Trecho do texto -
******************************

Negar a política no esporte é esquecer quem precisou lutar para entrar em campo.
“Atleta tem que jogar, não dar opinião.” Frases como essa costumam aparecer toda vez que um jogador, jogadora ou equipe usa sua visibilidade para se posicionar diante de injustiças sociais. Mas o que muitos tentam ignorar é que o esporte nunca foi neutro — ele sempre refletiu, tensionou e até moldou os conflitos políticos do seu tempo.
A exigência de neutralidade imposta aos atletas é seltiva e hipócrita. O corpo de quem compete também é um corpo político, atravessado por gênero, raça, classe e orientação sexual. Silenciar ou punir manifestações dentro do esporte é uma tentativa de apagar vozes que questionam privilégios — e, em muitos casos, denunciar violências sistemáticas.

******************************

Entradas fornecidas -
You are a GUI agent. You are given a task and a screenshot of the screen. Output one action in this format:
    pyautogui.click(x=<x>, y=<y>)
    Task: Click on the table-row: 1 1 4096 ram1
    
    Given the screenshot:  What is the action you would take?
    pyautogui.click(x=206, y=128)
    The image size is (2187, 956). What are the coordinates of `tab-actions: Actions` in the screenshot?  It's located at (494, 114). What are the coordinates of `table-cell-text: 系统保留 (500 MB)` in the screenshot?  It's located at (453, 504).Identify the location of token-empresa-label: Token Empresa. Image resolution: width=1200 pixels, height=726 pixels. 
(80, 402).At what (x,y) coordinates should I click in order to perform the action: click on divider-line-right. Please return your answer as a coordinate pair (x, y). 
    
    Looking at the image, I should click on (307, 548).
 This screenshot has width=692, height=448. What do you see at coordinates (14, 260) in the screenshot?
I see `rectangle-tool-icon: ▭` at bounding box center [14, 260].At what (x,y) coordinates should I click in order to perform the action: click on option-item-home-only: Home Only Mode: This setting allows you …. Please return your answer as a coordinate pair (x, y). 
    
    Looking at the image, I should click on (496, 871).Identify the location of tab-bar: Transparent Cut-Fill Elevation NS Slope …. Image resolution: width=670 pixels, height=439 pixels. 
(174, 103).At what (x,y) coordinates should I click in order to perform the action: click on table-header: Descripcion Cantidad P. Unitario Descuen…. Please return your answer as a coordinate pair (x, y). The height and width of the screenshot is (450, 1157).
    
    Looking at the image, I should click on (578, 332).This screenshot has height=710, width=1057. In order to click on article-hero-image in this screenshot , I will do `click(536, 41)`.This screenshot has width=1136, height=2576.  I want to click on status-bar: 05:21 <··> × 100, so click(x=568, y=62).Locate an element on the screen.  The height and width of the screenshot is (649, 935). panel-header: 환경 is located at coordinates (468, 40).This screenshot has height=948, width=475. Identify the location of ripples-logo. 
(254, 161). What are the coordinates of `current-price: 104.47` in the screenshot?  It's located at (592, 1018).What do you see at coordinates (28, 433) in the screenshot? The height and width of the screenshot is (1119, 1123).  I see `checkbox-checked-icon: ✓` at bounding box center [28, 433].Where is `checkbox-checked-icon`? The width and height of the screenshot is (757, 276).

******************************

O que se pede - Reproduza sem alterações uma parte do texto sobre política no esporte: comece nas palavras que trazem "Negar a política" e pare depois de "denunciar violências sistemáticas.".

Resposta do exercício -
Negar a política no esporte é esquecer quem precisou lutar para entrar em campo.
“Atleta tem que jogar, não dar opinião.” Frases como essa costumam aparecer toda vez que um jogador, jogadora ou equipe usa sua visibilidade para se posicionar diante de injustiças sociais. Mas o que muitos tentam ignorar é que o esporte nunca foi neutro — ele sempre refletiu, tensionou e até moldou os conflitos políticos do seu tempo.
A exigência de neutralidade imposta aos atletas é seltiva e hipócrita. O corpo de quem compete também é um corpo político, atravessado por gênero, raça, classe e orientação sexual. Silenciar ou punir manifestações dentro do esporte é uma tentativa de apagar vozes que questionam privilégios — e, em muitos casos, denunciar violências sistemáticas.